Van meer naar minder personeel
“Eigenlijk is het op dit moment pittig voor mij. We doen grondwerken, transport, afvalverwerking, we zetten containers en we hebben de zandgroeve. Aan werk geen gebrek, integendeel. Maar ik moet veel zelf doen, net omdat ik door omstandigheden minder personeel heb dan vroeger. De ene is op zichzelf begonnen, de andere vertrok omdat die ene wegging enzovoort.”

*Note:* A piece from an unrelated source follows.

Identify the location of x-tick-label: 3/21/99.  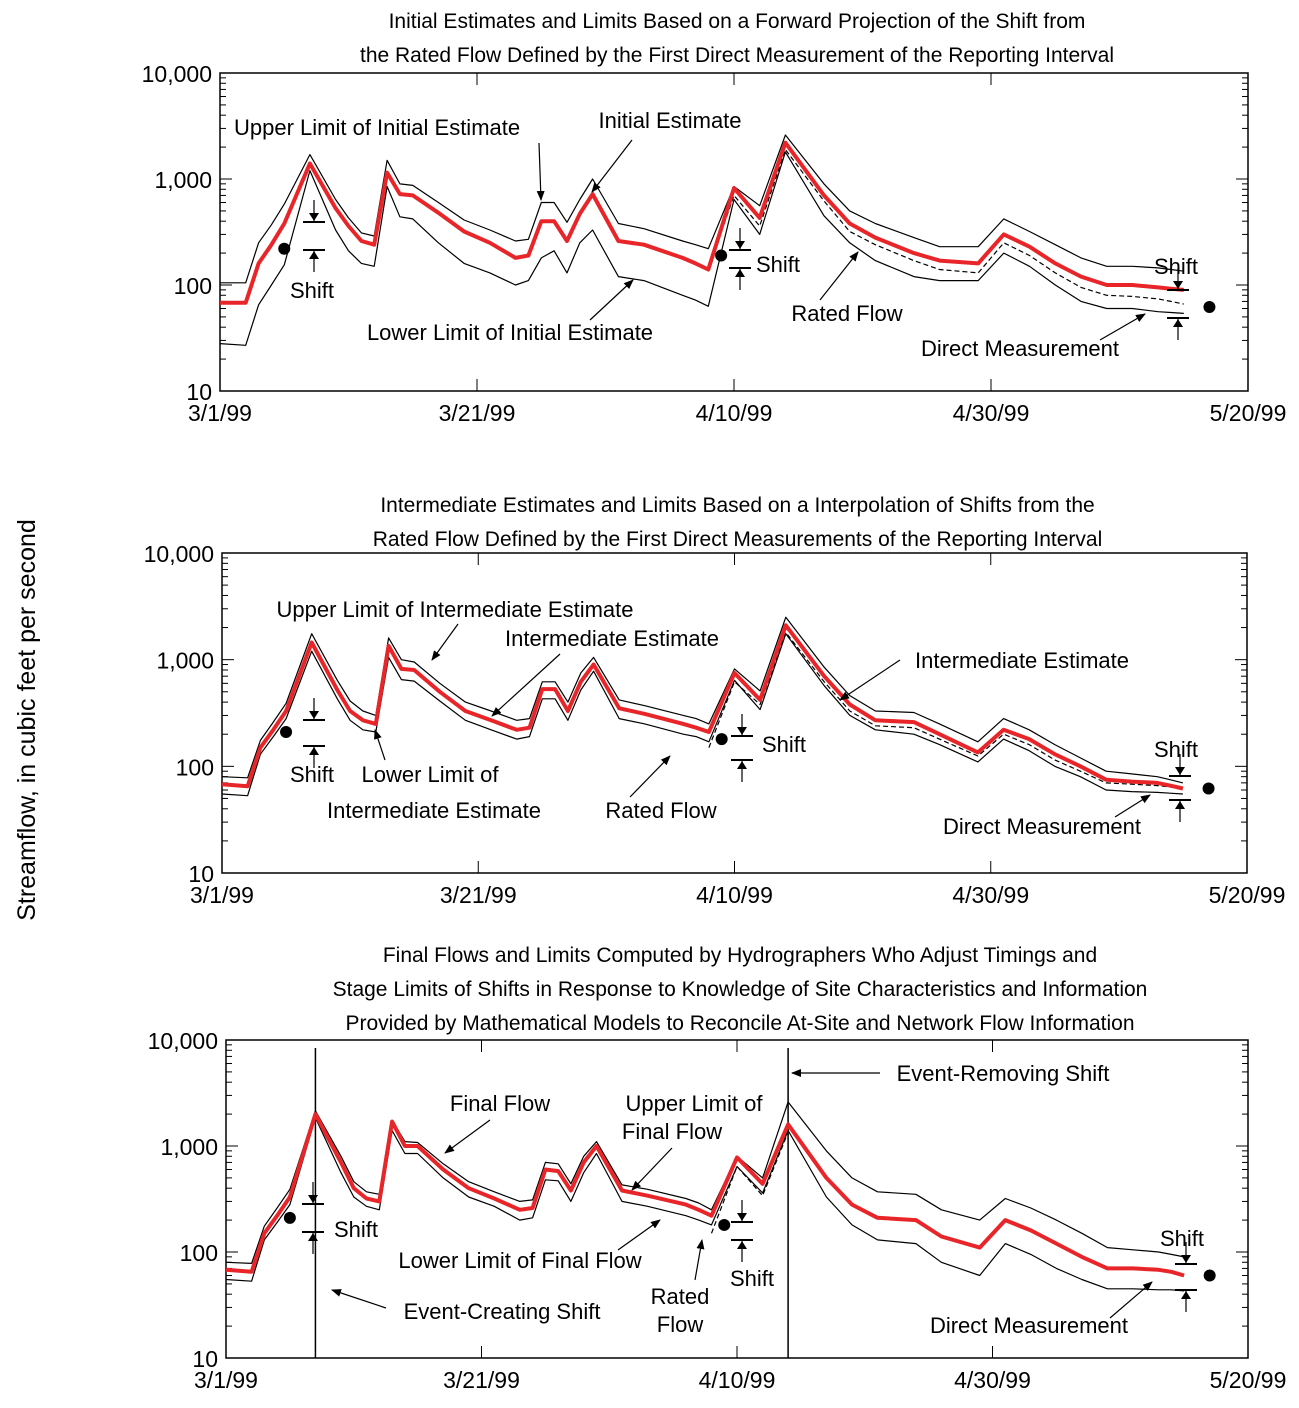
(482, 1380).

“Goed volk vinden, is niet evident. Dat zullen veel bouwbedrijven bevestigen. Ik krijg wel aanbiedingen. Onder meer via interimkantoren, maar goeie mensen zijn schaars. Het helpt ook niet dat de overheid met kmo’s concurreert. Glijdende uren, extralegale voordelen… Allemaal zaken die wij als kleine kmo minder makkelijk kunnen bieden. We zitten hier vlak bij de grens. Ik voel dat er in Noord-Frankrijk potentieel zit, maar dan vormt de taal weer een barrière. Al spreek ik tegenwoordig een aardig mondje Frans door de zandgroeve. We hebben veel Franse klanten. Weliswaar met ‘un peu de cheveux dedans’ (lacht).”
“Anderzijds merk ik dat ik met minder volk ook minder zorgen heb. Een planning opstellen of een traject uitstippelen, dat zijn zaken die ik heel graag doe. Maar je personeel ‘managen’, dat vind ik veel moeilijker.”
“Ooit zou ik ook nog graag grondreiniging doen. Ik kreeg al eens een aanbod. Maar financieel is zo’n investering heel zwaar. Dus ga ik dat idee nog even parkeren. Ik heb nog tijd. In de nabije toekomst wil ik sowieso de groeve verder uitbouwen. We hebben grond liggen die we over een paar jaar kunnen aanboren. Ondertussen bewerken mijn vader en ik die ontginningsgrond. Kijk, zo ben ik toch nog een beetje een boer (lacht).”